__Exercise aim__: Please copy out every one of the rows below word for word, leaving out the pictures.

__Supplied material__:

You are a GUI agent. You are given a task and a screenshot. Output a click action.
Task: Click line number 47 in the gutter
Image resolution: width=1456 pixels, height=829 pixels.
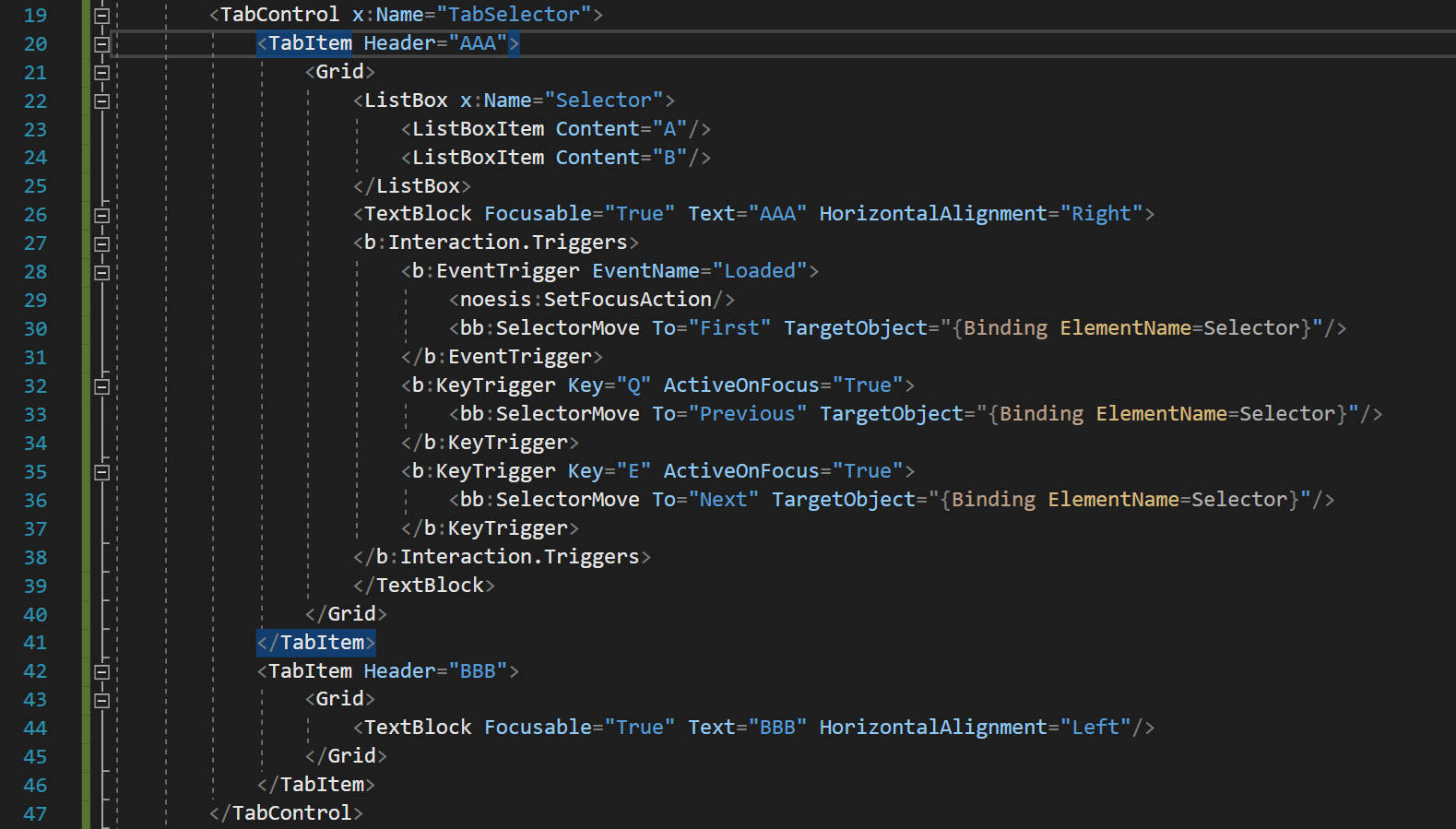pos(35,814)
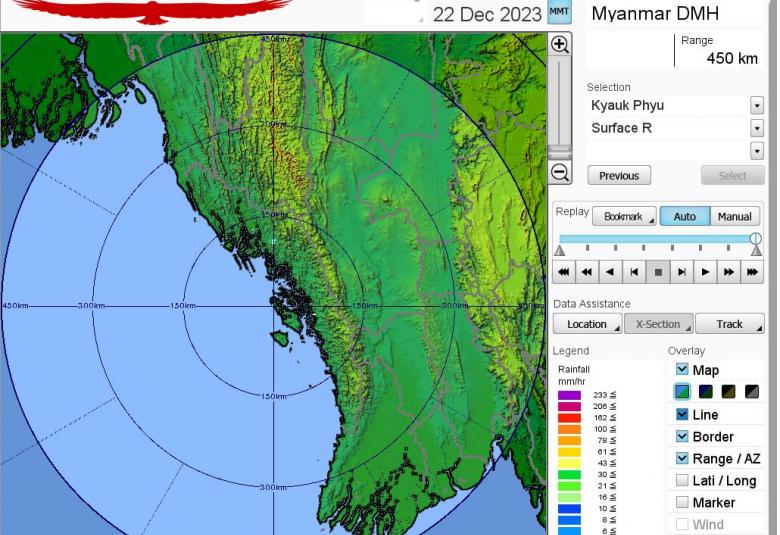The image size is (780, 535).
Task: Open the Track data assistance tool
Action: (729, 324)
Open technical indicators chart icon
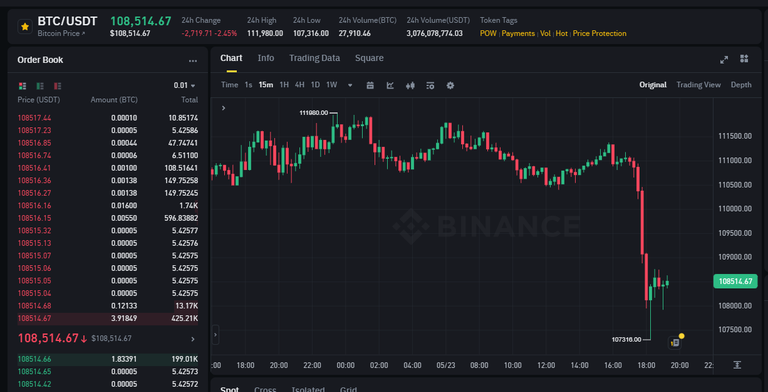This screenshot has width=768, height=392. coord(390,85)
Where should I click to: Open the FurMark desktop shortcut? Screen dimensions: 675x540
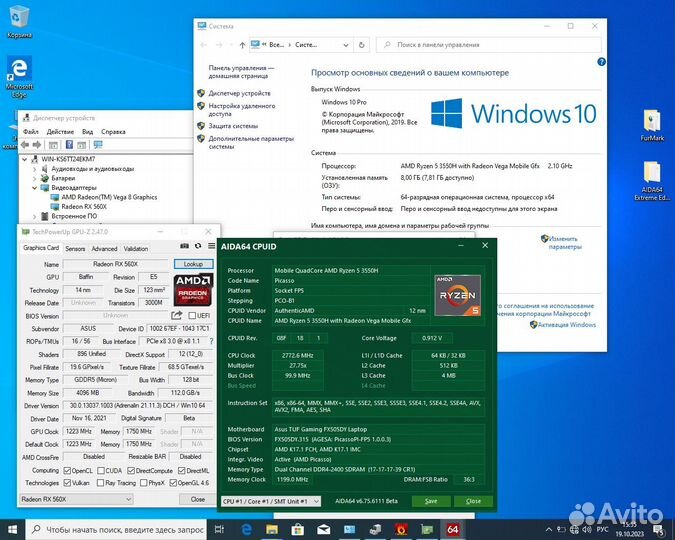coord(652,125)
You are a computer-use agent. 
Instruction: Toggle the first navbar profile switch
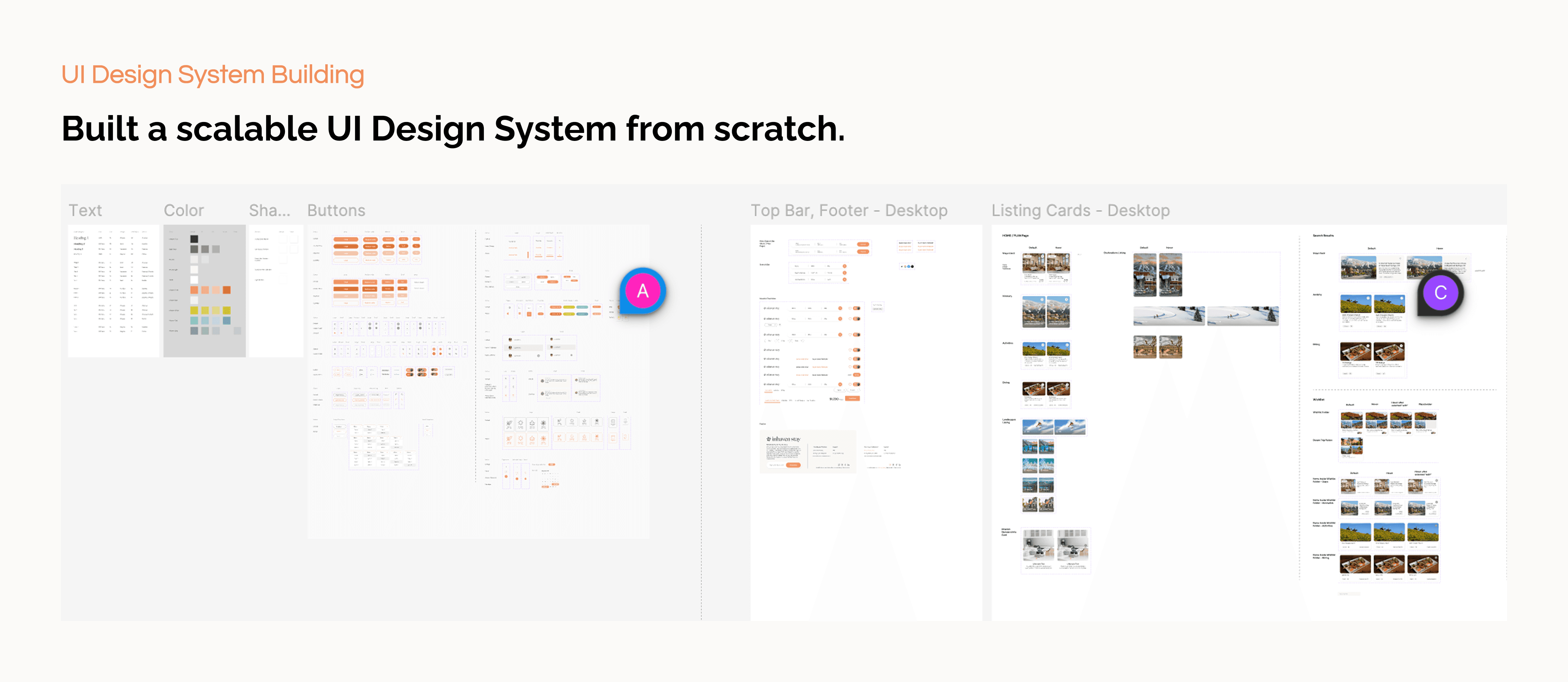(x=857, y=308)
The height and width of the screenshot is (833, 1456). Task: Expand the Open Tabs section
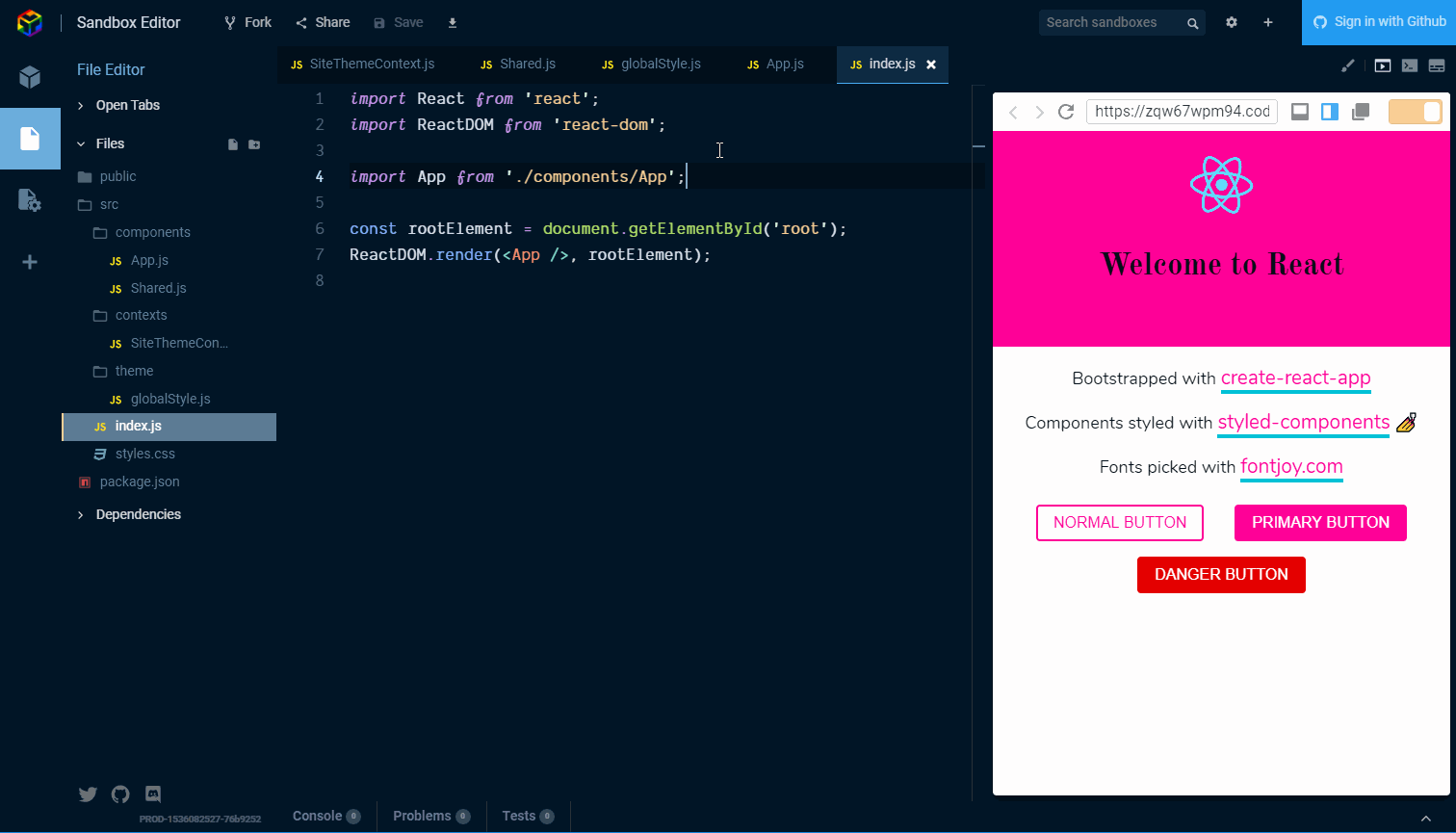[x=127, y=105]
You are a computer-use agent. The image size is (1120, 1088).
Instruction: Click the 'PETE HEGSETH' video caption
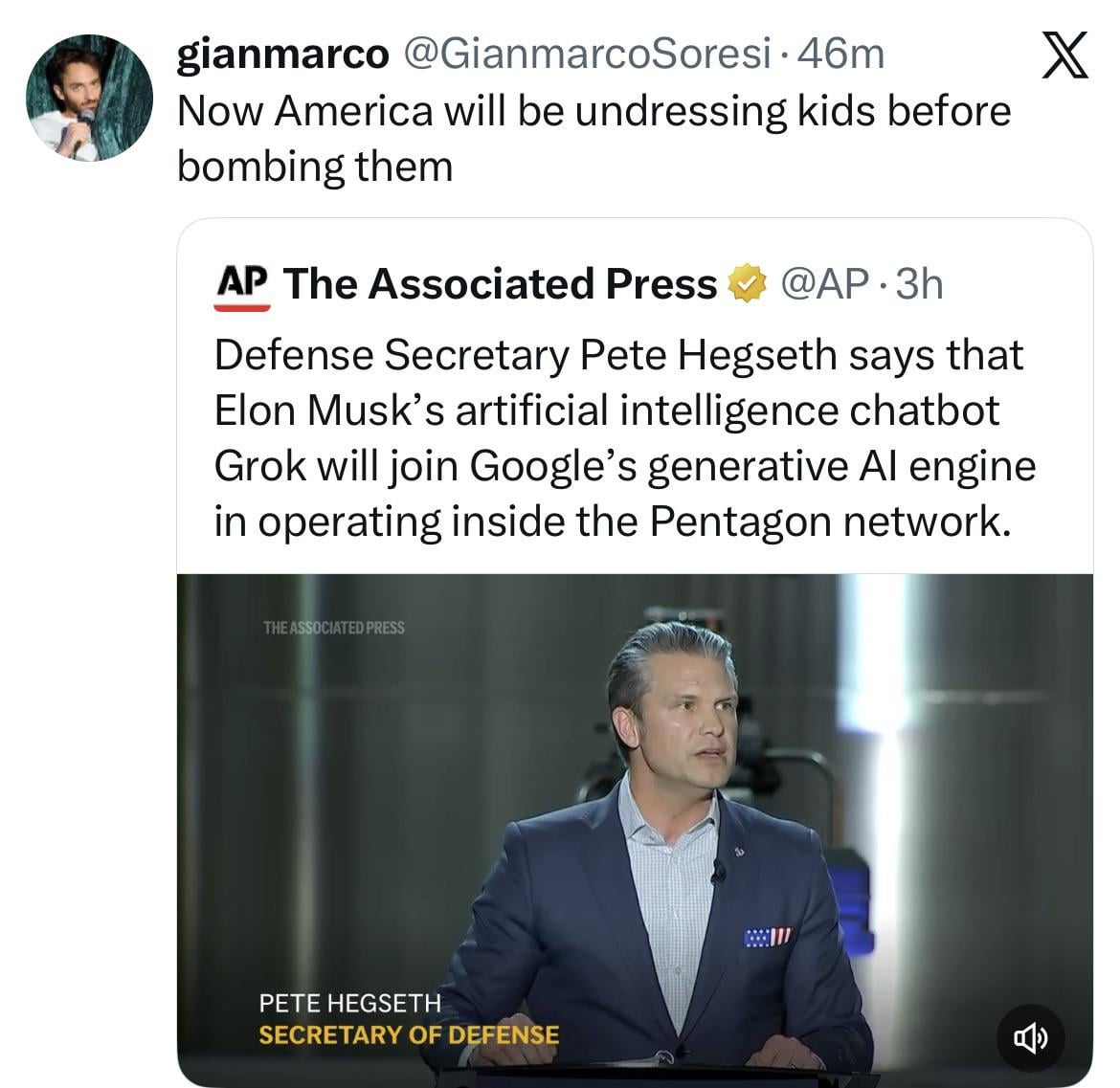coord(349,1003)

__Final result__:
You are a GUI agent. You are given a task and a screenshot. Output a click action.
Task: Click line number 47 in the gutter
Image resolution: width=1456 pixels, height=829 pixels.
pos(35,814)
The image size is (780, 535).
Task: Open the Track data assistance tool
Action: (729, 324)
Open technical indicators chart icon
This screenshot has width=768, height=392. coord(390,85)
Where should I click to: Open the FurMark desktop shortcut? Screen dimensions: 675x540
coord(652,125)
You are a computer-use agent. 
Instruction: Toggle the first navbar profile switch
(x=857, y=308)
The height and width of the screenshot is (833, 1456). Task: Expand the Open Tabs section
[x=127, y=105]
You are a computer-use agent. The image size is (1120, 1088).
Instruction: Click the 'PETE HEGSETH' video caption
coord(349,1003)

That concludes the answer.